The problem is also being attacked from a national level, with new guidelines announced this year to help doctors treating chronic pain.
The guidelines reduce the recommended maximum amounts allowed to be prescribed and increase the emphasis on non-pharmacological treatments. In cases were prescribed drugs are needed, they recommend trying drugs other than opioids first.
Doctor says more investment needed in Sask.
Dr. Butt said the message is reaching doctors in Saskatchewan, but does not believe the province is doing enough to provide holistic treatment for chronic pain.
He said dedicated and affordable chronic pain clinics are needed to assess patients then direct them to the relevant treatment.
A typical clinic might have a kinesiologist, counsellors, a specialized chronic pain physician, a physical therapist, a pharmacist and an occupational therapist to help people stay productive.
"Typically these are conditions that are permanent, they're not going to go away, so the question is, how do we help people to be as functional as possible?" said Butt.
"And all too often what happens is that people focus exclusively on the pain and ignore the function, and if the pain condition isn't going to go away then trying to get rid of the pain without paying attention to function means they may very well be prescribed too much."
Butt said he knows of one existing clinic in Saskatchewan but its services are not covered by public health insurance.
Physicians pushing for better services
Susan Tupper is the strategy consultant for pain quality improvement and research at the Saskatoon Health Region.
She said stories like Kelsey's are "heartbreaking" and far too common across Canada.
Tupper said opioids are most effective in treating acute pain, such as pain from a recent surgery, but people sometimes slip through the cracks in the transition from acute to chronic pain.
Although the health region does have programs to support people with chronic pain, Tupper agrees with Butt that a more holistic service is needed to help people find the right combination of treatments.

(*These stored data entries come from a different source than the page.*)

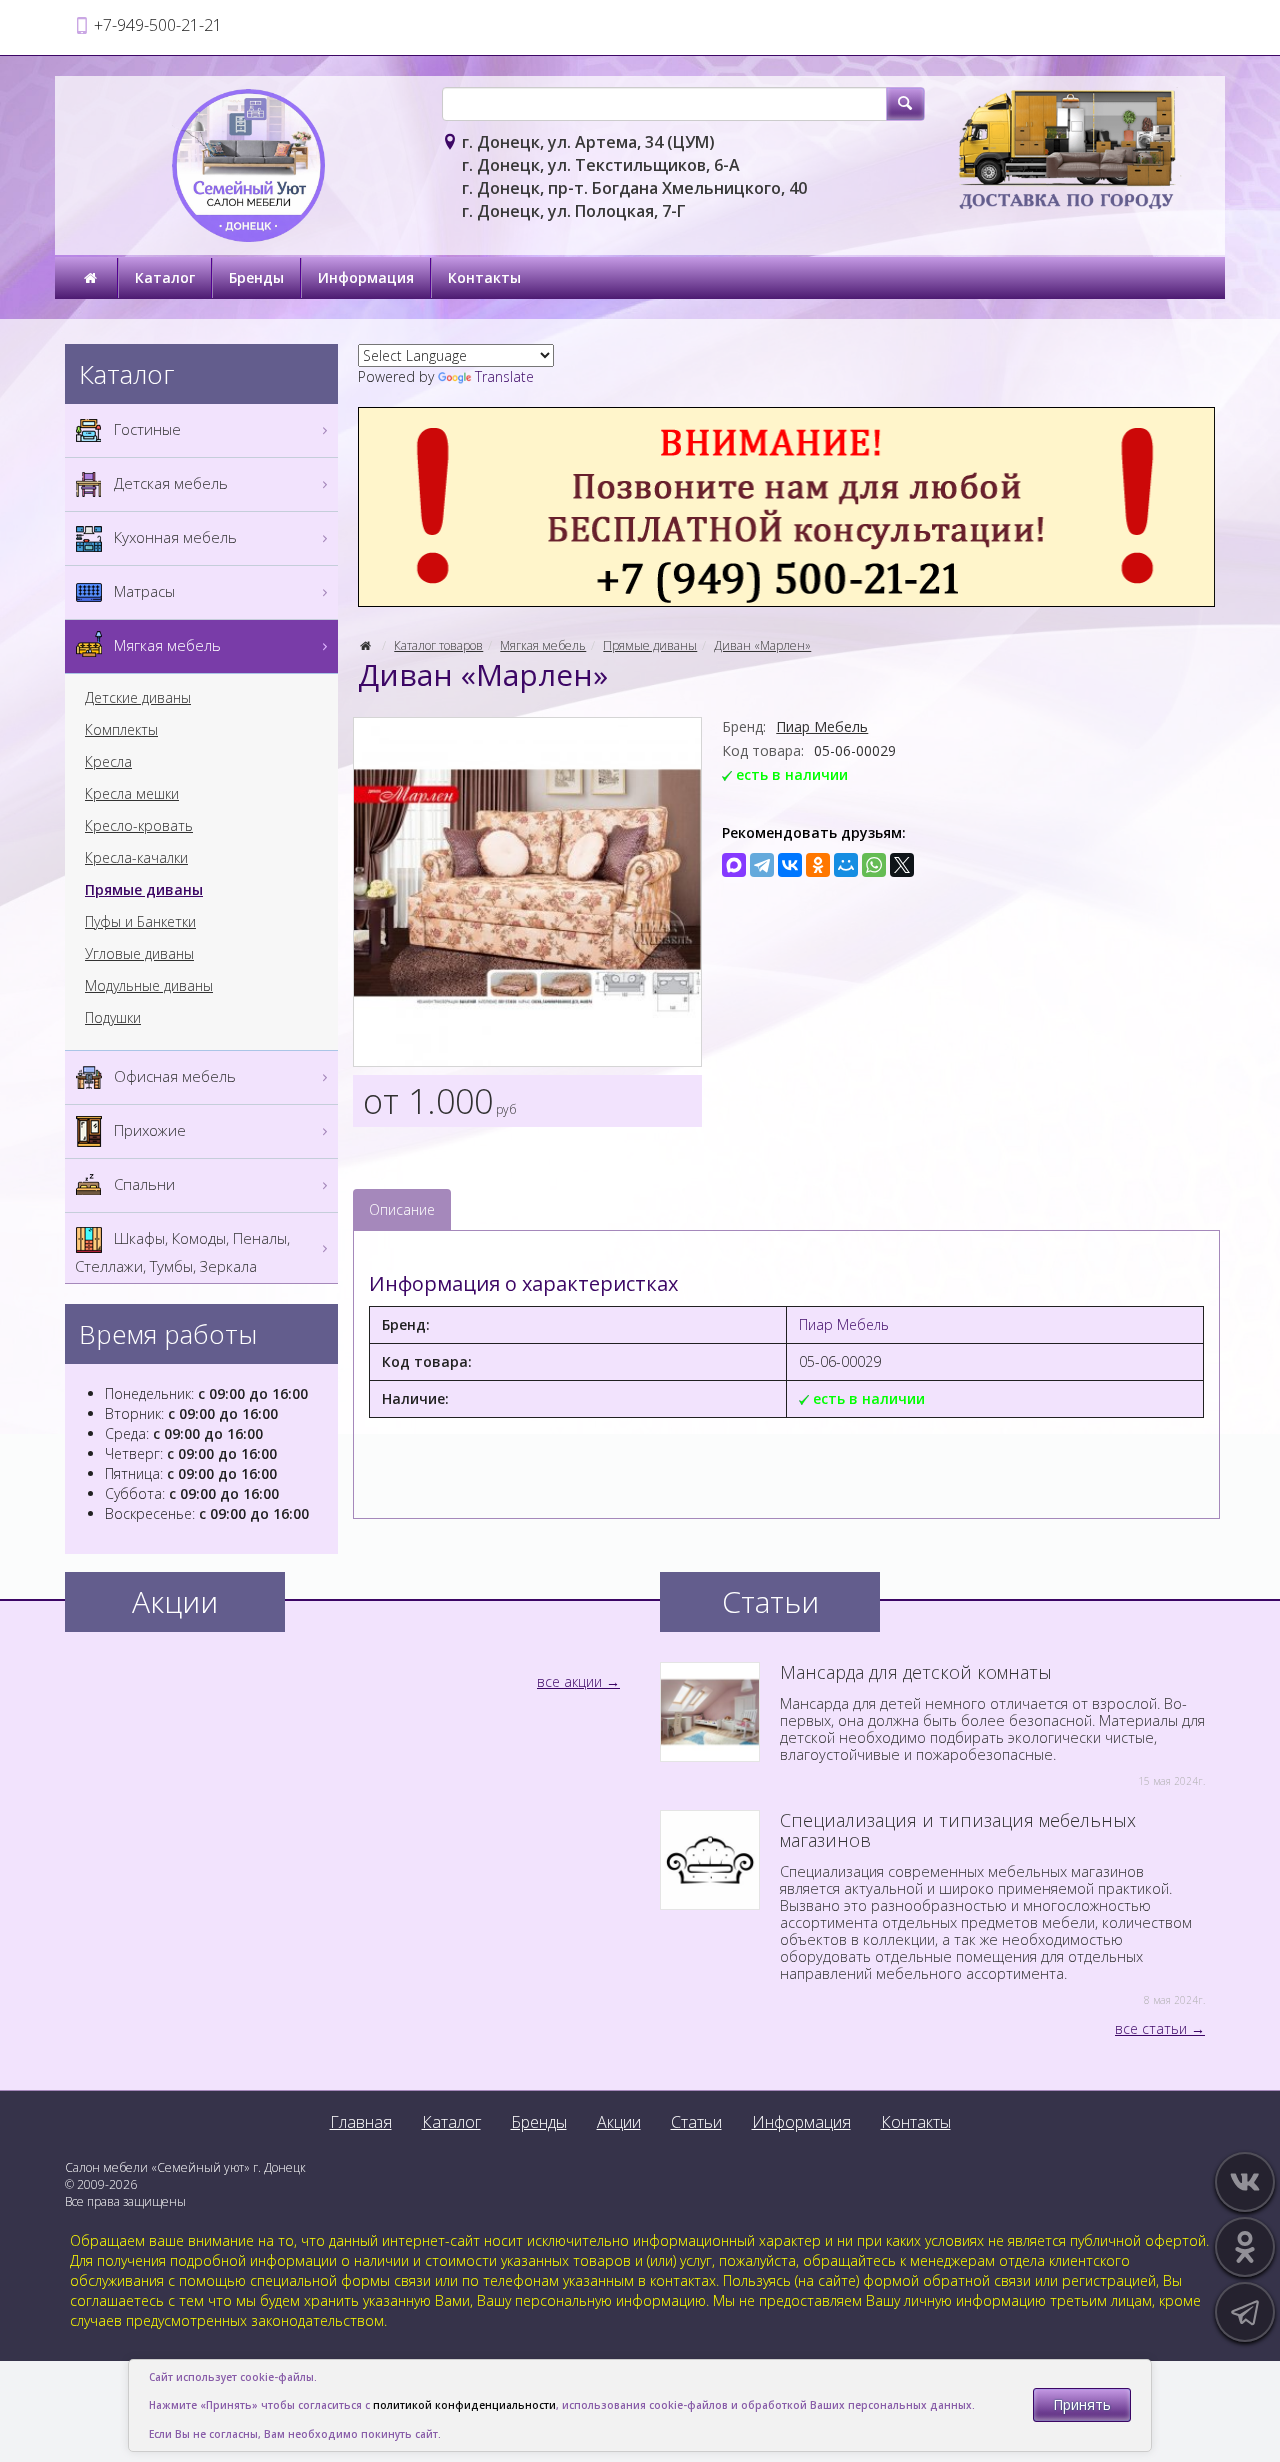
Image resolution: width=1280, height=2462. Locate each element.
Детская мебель (169, 483)
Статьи (696, 2122)
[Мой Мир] (846, 865)
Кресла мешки (132, 794)
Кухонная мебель (173, 537)
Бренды (256, 277)
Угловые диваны (139, 954)
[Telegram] (762, 865)
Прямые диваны (650, 645)
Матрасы (142, 591)
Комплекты (121, 730)
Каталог (165, 277)
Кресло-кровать (139, 826)
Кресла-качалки (136, 858)
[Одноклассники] (818, 865)
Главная (361, 2122)
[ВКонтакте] (790, 865)
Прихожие (148, 1130)
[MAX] (734, 865)
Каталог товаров (438, 645)
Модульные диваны (149, 986)
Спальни (142, 1184)
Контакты (484, 277)
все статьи (1151, 2028)
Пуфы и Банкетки (140, 922)
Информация (366, 277)
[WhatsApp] (874, 865)
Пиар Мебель (822, 726)
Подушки (113, 1018)
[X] (902, 865)
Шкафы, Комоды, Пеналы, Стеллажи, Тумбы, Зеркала (182, 1252)
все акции (569, 1681)
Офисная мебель (173, 1076)
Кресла (108, 762)
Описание (402, 1209)
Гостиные (145, 429)
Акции (619, 2122)
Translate (504, 376)
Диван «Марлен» (762, 645)
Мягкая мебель (543, 645)
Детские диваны (138, 698)
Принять (1082, 2404)
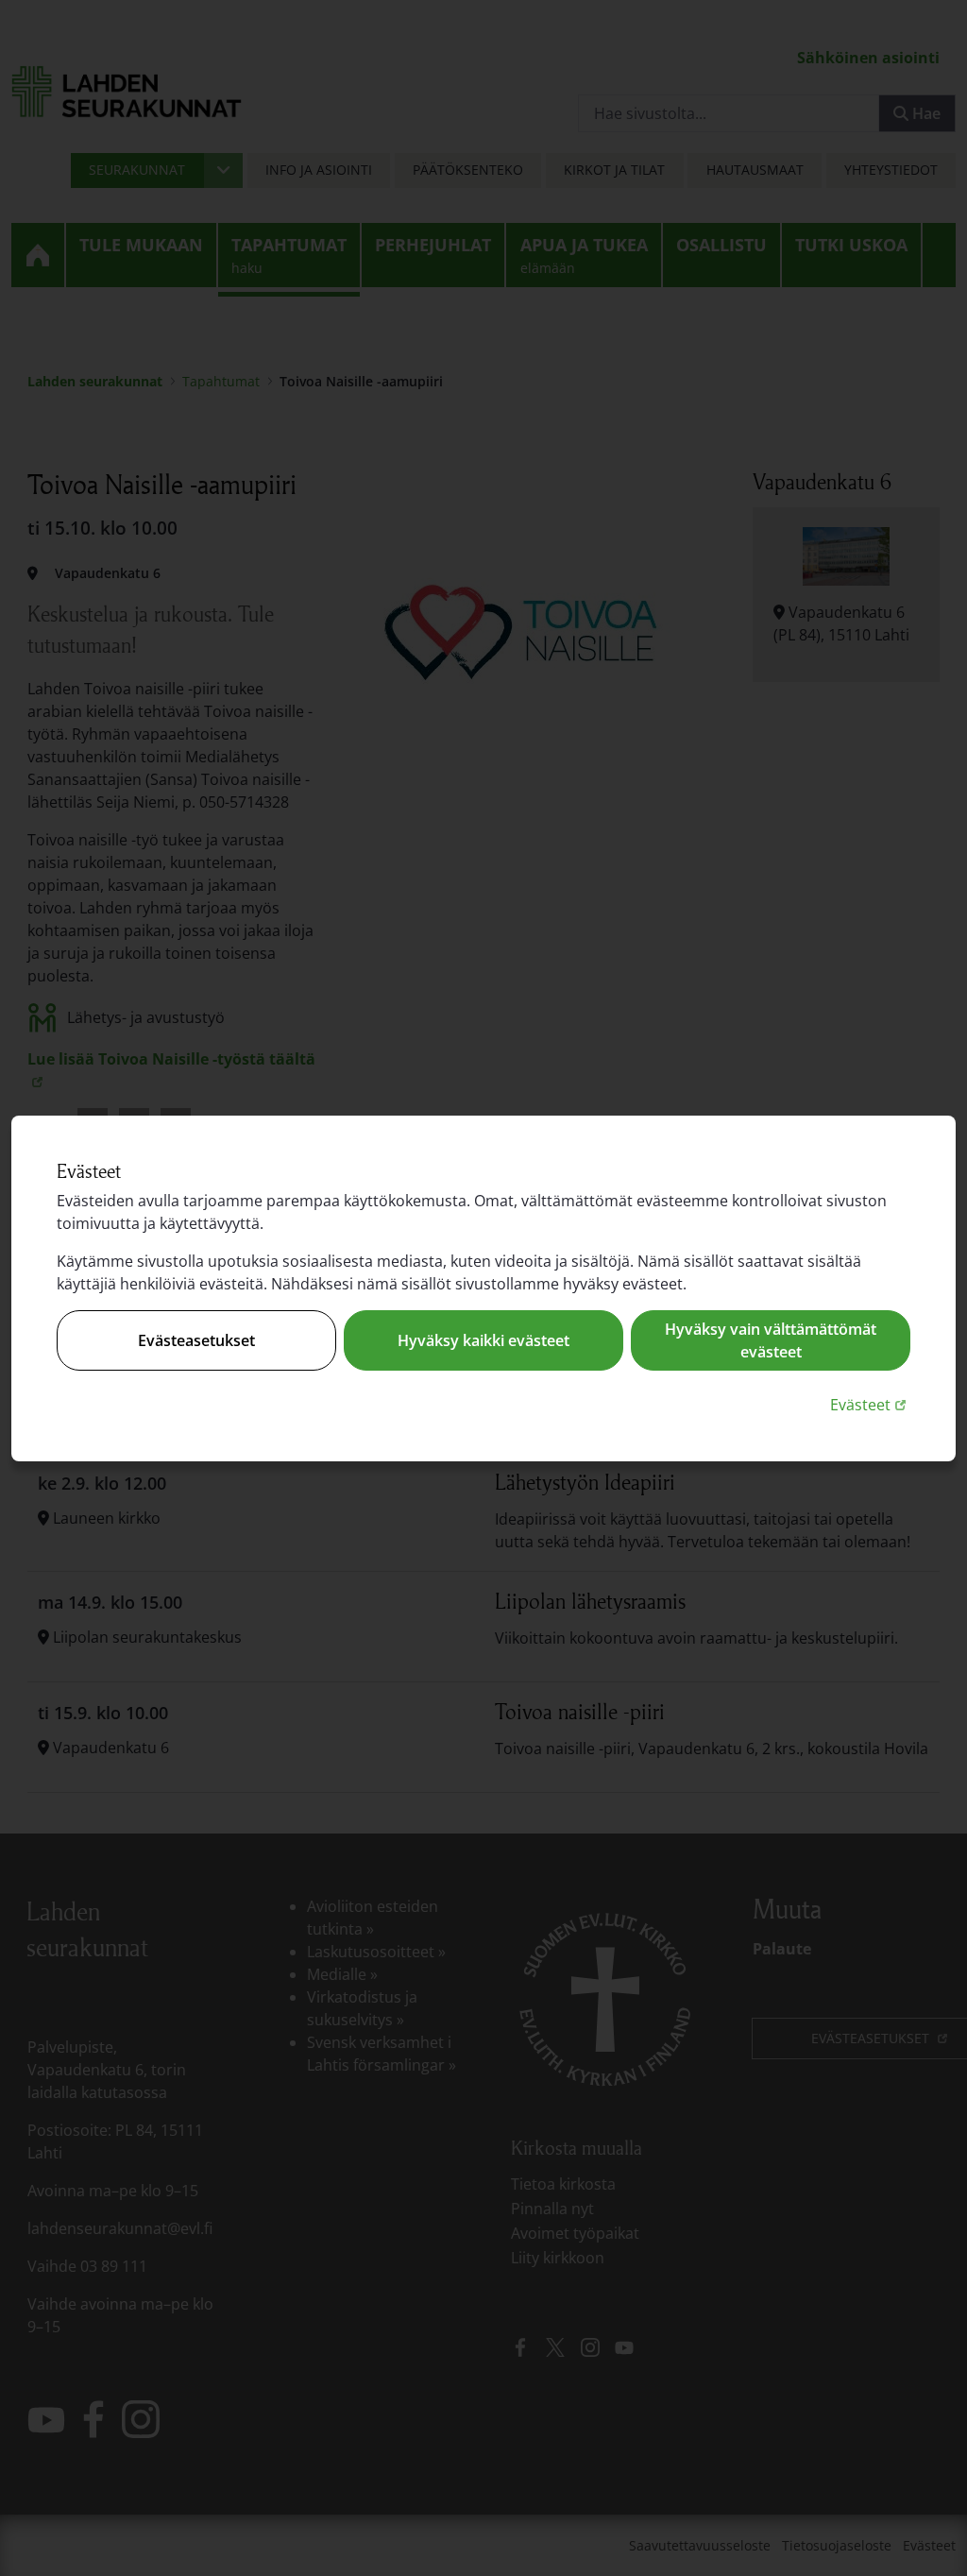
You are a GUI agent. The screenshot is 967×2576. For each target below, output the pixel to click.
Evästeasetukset (196, 1340)
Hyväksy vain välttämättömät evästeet (770, 1340)
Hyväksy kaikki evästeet (483, 1340)
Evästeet (870, 1404)
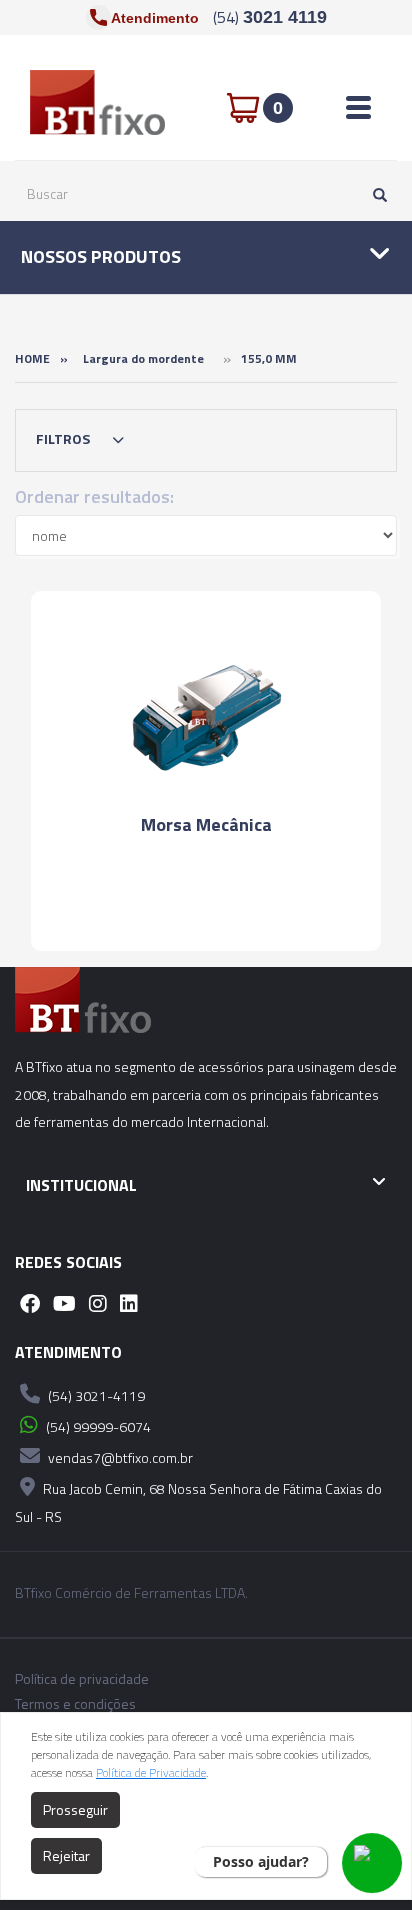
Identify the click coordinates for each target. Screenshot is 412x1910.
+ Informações (206, 897)
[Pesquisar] (375, 194)
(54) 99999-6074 (97, 1426)
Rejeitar (66, 1855)
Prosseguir (75, 1809)
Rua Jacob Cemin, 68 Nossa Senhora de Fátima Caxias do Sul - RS (198, 1502)
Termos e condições (75, 1704)
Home (32, 358)
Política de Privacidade (151, 1772)
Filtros (64, 438)
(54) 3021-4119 (95, 1395)
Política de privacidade (82, 1679)
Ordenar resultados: (94, 496)
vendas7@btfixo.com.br (119, 1457)
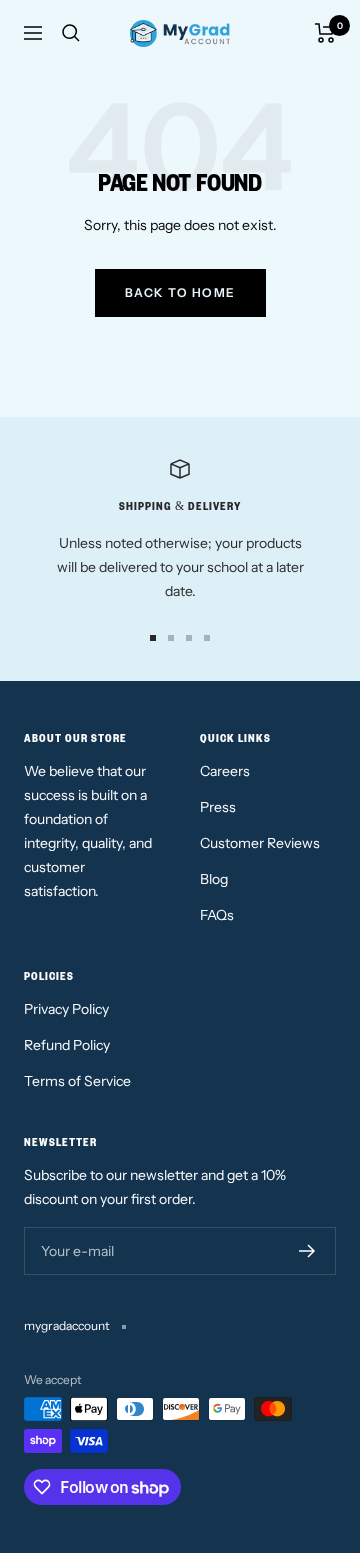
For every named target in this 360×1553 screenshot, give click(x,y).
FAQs (217, 915)
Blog (214, 879)
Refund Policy (67, 1045)
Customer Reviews (260, 843)
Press (218, 807)
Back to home (180, 292)
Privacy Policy (66, 1009)
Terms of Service (77, 1081)
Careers (225, 771)
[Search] (71, 33)
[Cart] (325, 33)
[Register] (307, 1251)
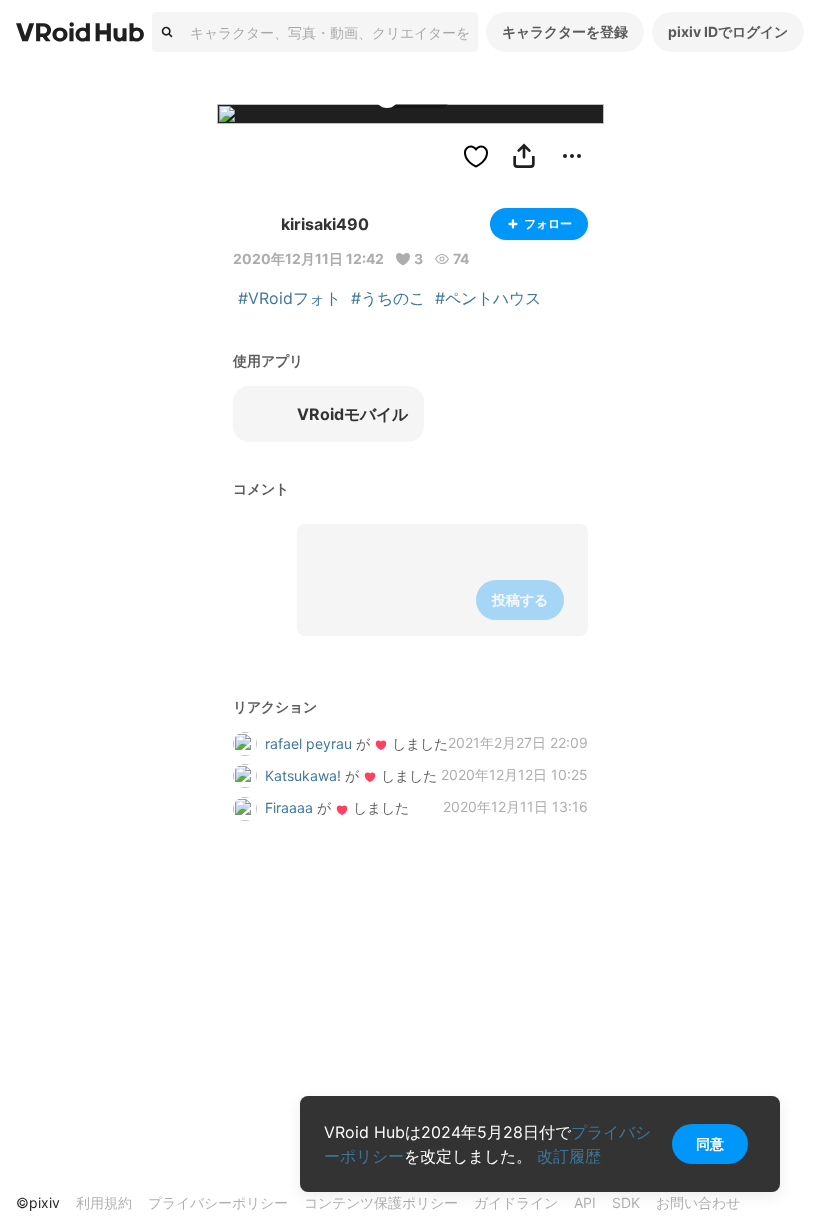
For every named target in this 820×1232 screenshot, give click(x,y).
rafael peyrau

She said the need for such a service has been identified by Saskatchewan physicians working in the area of chronic pain, who are advocating for more resources.
In the meantime, the health region is educating the public and health workers about treatment options that combine the "four Ps" of pain management: pharmacological, psychological, prevention and physical strategies.
Hope for people with chronic pain, says doctor
The LiveWell workshop, which is available in a number of health regions, is one way caregivers or individuals with chronic pain can try to develop management skills.
"People may have learned over the years, and they may have been given this information from their healthcare providers, telling them that chronic pain is a progressive, debilitating disease, and it's absolutely not," said Tupper.
"We have a very plastic nervous system that responds very positively to good approaches, that 'four Ps' approach to pain management.
"And so people really can make a difference in the pain that they're living with. Of course, it's not easy."
The University of Regina also offers an online course to help people manage their own pain.
Father sharing story to warn others
But Greg Isley sees that as a sign that there aren't enough professionals to give people the help they need.
He said he understands his son broke the law when he ordered what could have been an extremely dangerous drug off the internet.
Isley believes it is important that the public hears Kelsey's story so people with chronic pain know how far opioid dependence can go.
He believes access to a chronic pain clinic at an early age could have saved Kelsey a lot of pain and reduced his reliance on a drug that could lead to his son — already sentenced to a life marred by pain — spending time behind bars.
"He should have been taken into a setting where, probably an in-patient setting, and referred [to] what could happen to him and develop some coping mechanisms so that he wouldn't become addicted," said Isley.